** Begin DATASET RECORDS **
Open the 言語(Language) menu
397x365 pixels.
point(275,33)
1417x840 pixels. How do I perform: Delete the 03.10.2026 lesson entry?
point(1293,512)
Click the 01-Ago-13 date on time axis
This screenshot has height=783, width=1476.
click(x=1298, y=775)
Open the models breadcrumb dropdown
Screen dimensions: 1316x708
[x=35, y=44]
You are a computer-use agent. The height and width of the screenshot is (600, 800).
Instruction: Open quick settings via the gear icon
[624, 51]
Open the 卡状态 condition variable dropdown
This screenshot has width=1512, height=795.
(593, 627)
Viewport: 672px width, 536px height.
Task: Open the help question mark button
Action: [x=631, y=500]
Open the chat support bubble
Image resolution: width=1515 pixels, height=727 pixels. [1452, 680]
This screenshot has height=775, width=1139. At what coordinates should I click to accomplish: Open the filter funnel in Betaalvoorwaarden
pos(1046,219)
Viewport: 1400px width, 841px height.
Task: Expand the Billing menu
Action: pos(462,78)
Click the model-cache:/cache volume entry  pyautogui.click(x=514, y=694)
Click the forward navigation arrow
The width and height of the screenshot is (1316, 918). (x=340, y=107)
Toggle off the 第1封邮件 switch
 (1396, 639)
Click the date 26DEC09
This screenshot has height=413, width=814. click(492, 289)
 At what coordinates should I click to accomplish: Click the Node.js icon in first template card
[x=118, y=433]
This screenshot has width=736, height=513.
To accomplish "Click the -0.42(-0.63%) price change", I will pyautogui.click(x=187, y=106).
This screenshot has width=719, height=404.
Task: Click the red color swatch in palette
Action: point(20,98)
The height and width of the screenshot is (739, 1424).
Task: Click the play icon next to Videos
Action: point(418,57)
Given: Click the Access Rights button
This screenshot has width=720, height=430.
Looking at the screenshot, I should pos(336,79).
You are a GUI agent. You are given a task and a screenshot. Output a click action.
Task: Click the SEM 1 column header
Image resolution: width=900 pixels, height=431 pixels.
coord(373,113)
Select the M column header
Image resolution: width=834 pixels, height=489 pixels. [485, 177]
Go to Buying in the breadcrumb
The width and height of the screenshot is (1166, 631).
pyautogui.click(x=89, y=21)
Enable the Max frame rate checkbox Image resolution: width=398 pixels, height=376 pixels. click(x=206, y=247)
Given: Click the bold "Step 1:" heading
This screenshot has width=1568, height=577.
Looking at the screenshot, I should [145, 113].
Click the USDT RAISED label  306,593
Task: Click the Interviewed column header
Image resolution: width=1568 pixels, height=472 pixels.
** End DATASET RECORDS **
- _AIM OF THE TASK_
Can you write out the listing lines between the line containing "Select the M column header" and the line containing "Looking at the screenshot, I should [145, 113].", inclusive, reproducing them precisely?

- _TASK RESPONSE_
Select the M column header
Image resolution: width=834 pixels, height=489 pixels. [485, 177]
Go to Buying in the breadcrumb
The width and height of the screenshot is (1166, 631).
pyautogui.click(x=89, y=21)
Enable the Max frame rate checkbox Image resolution: width=398 pixels, height=376 pixels. click(x=206, y=247)
Given: Click the bold "Step 1:" heading
This screenshot has width=1568, height=577.
Looking at the screenshot, I should [145, 113].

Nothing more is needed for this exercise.